Bondowoso (PRESSRELEASE.CO.ID) – Pada era 70-an, orang menikmati buka puasa dengan es serut dicampur sirup warna merah sudah terasa nikmat. Bagi anak muda zaman sekarang, mungkin cerita es serut itu terasa aneh. Es sirup tanpa isian aneka buah atau cincau dan lainnya, adalah pengalaman nikmat berbuka bagi lidah orang kebanyakan yang lahir pada akhir tahun 1960 atau awal 1970.
Penjualan aneka takjil zaman dulu tidak sesemarak saat ini. Kondisi ekonomi secara umum kala itu tentu berbeda dengan saat ini. Dulu, orang, khususnya masyarakat desa, sudah terbiasa makan seadanya, termasuk saat Bulan Ramadhan. Karena itu sajian berbuka dengan kolak pisang atau dawet hanya ada pada malam-malam ganjil sepertiga akhir bulan puasa. Dalam tradisi Jawa dikenal sebagai “malam likuran”. Orang Madura menyebut “malem lekoran”. Di situlah nikmatnya takjil khas itu karena tidak setiap hari orang bisa menikmati menu spesial, kala itu.

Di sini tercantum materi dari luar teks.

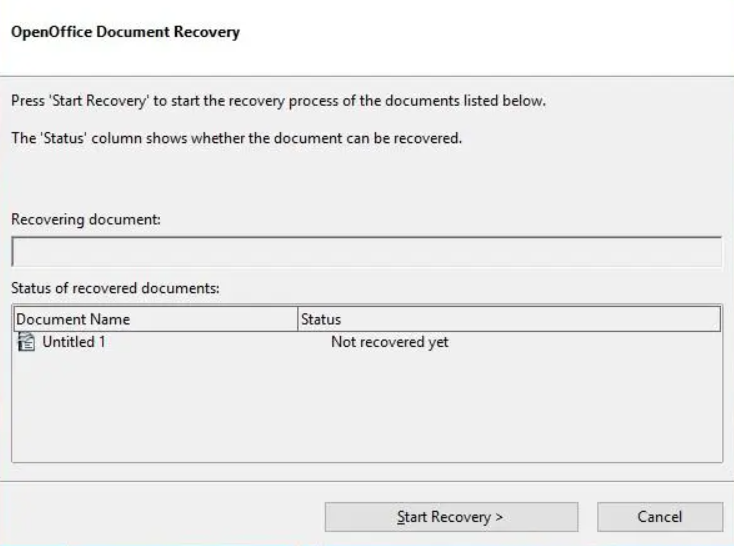This screenshot has width=734, height=546.
Task: Click the Status column header
Action: 321,320
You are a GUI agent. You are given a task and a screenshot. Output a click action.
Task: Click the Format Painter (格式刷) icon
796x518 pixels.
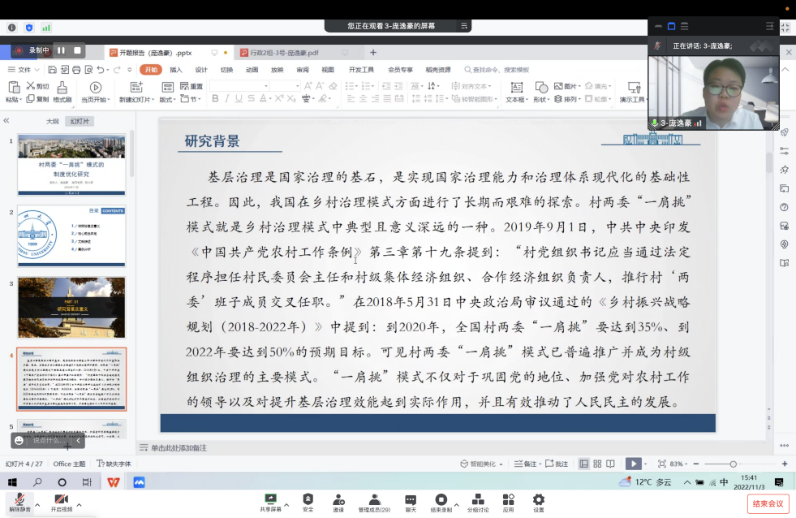point(61,93)
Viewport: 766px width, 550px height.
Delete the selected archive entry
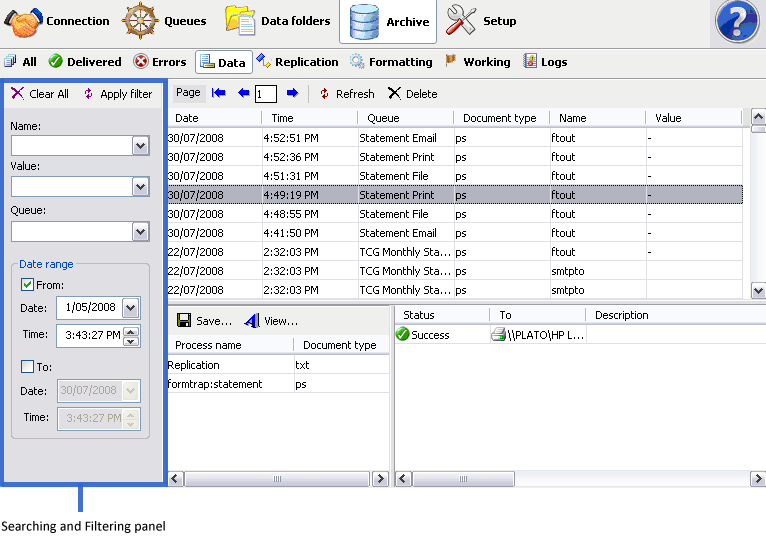pos(412,94)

Perbedaan masa kelahiran memang membawa implikasi pada corak beragama, dilihat dari fenomena sosialnya. Bagi generasi yang lahir pada era 60-an dan 70-an, suasana saat Ramadhan banyak juga yang menghadirkan makna hiburan, selain tentu aspek ibadah, sementara generasi kini, boleh jadi puasa hanyalah persoalan ritme dan perubahan pola makan. Zaman dulu, semarak orang tadarus yang diperdengarkan lewat pelantang suara dari masjid atau surau hingga pukul 3 dini hari menjadi hiburan malam di tengah suasana perdesaan yang sepi.

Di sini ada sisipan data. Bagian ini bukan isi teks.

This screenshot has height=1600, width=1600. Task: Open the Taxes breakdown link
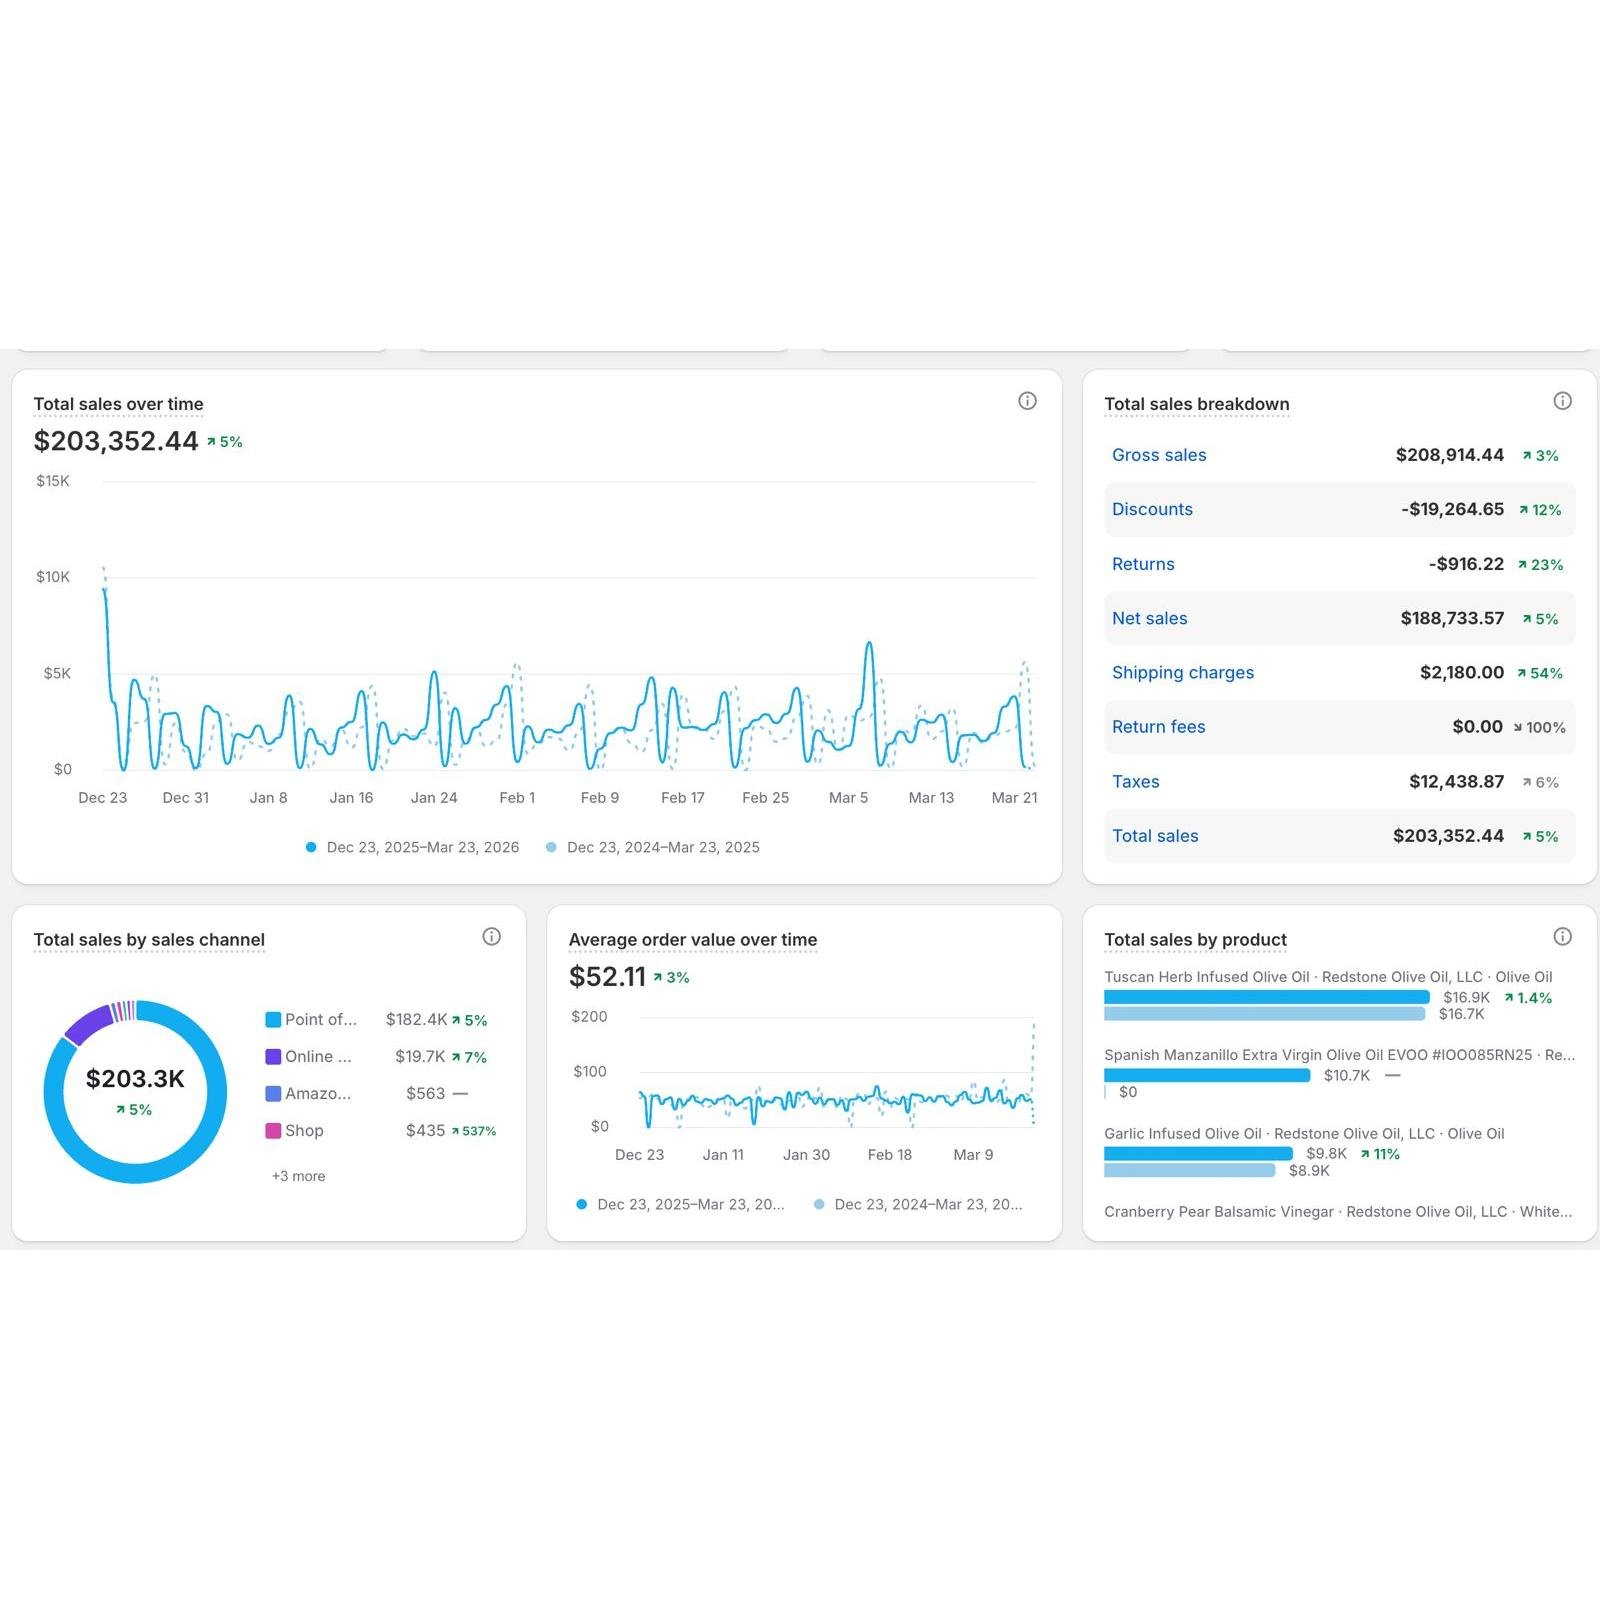point(1135,782)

Masa muda generasi zaman dulu banyak dihabiskan di tempat ibadah, seperti kebiasaan tadarus atau membaca Al Quran bersama di masjid, langgar atau mushalla. Di luar Ramadhan, generasi dulu biasa belajar ngaji setelah magrib hingga isya di masjid. Mereka biasanya menginap di masjid, langgar, atau mushalla karena besoknya, setelah shalat Subuh dilanjutkan kembali belajar ngaji hingga Matahari terbit. Saat Ramadhan, kebiasaan itu berubah dengan tadarus setelah shalat Isya dan Tarawih.
Anak-anak zaman dulu pulang tengah malam dari masjid atau langgar menyusuri jalanan gelap karena penerangan listrik belum ada, menjadi pengalaman indah untuk dikenang. Perjalanan pulang di malam buta itu terkadang diwarnai dengan saling berlarian ketika di antara mereka ada yang iseng menakut-nakuti.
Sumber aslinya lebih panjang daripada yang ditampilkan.